**Problem description**:
Note the line containing "You are a computer-use"; from it through the last line below, give only those lines again, exactly, both ends included, skipping pictures.
· · ·
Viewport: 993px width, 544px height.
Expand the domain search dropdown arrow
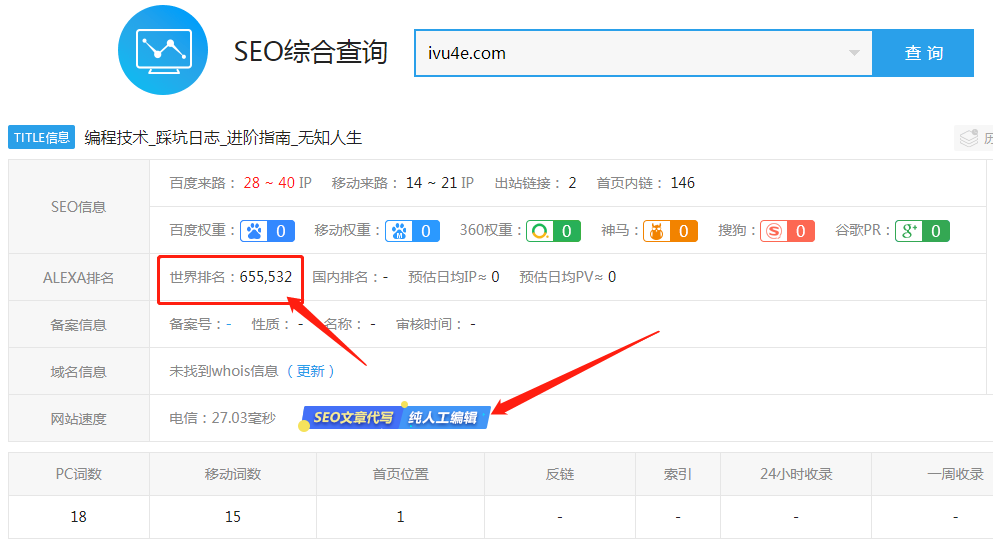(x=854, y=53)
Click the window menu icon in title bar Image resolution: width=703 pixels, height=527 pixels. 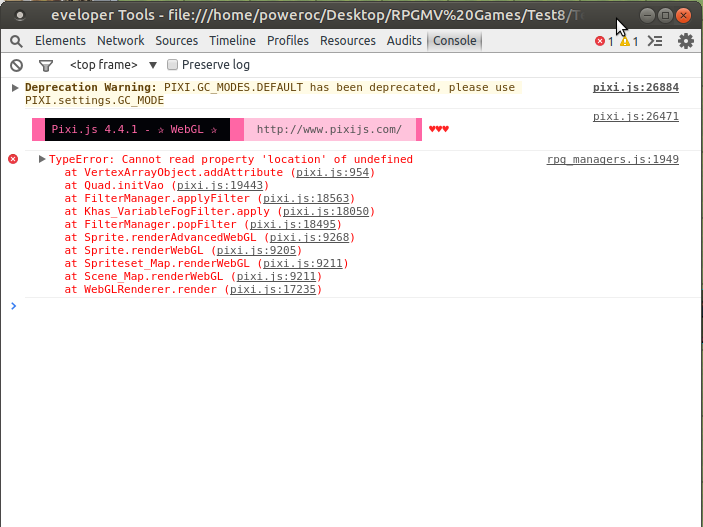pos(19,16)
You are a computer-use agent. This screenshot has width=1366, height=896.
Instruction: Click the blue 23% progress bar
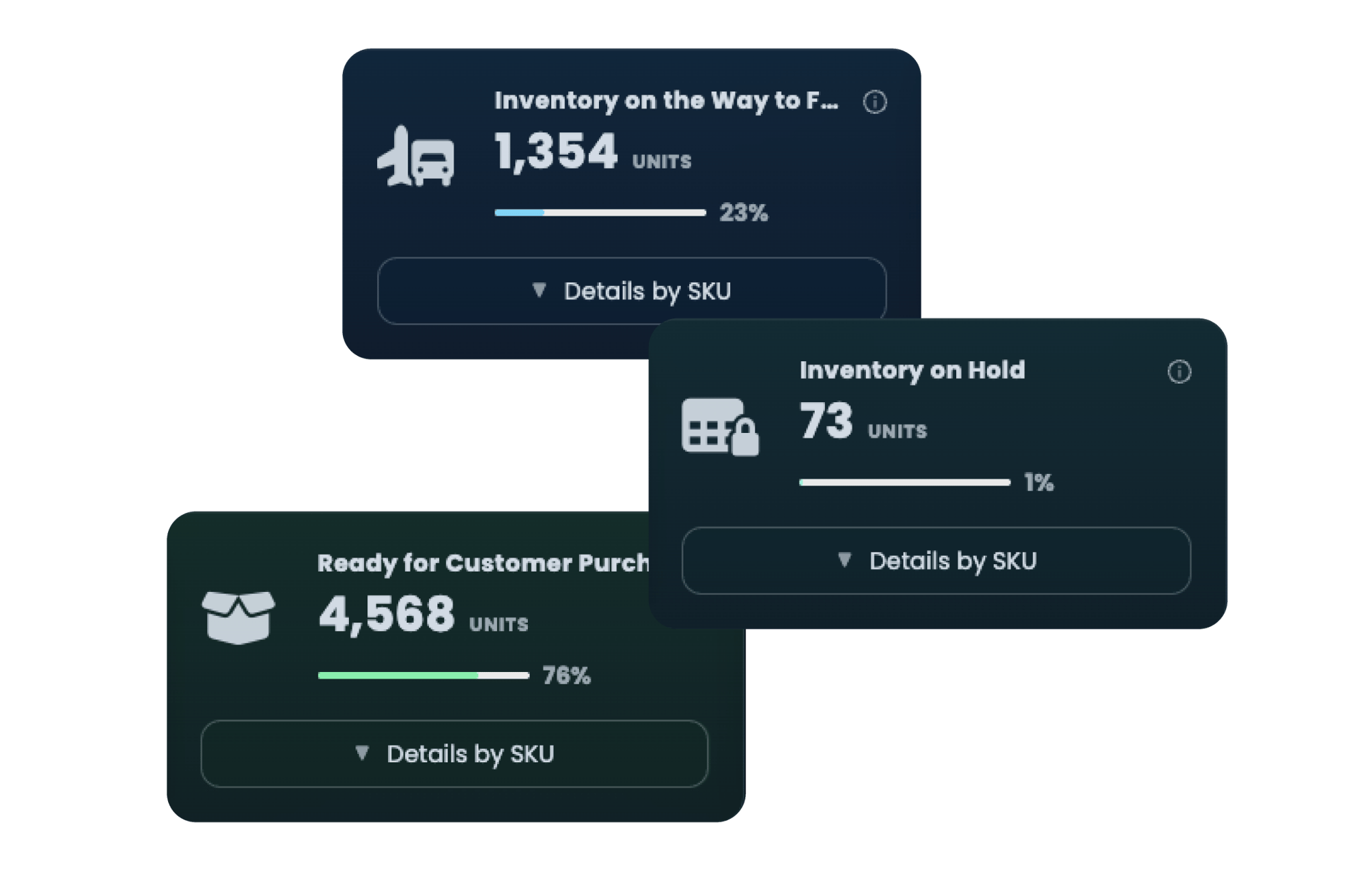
· · ·
**Written solution**:
You are a computer-use agent. This screenshot has width=1366, height=896.
Instruction: Click the blue 23% progress bar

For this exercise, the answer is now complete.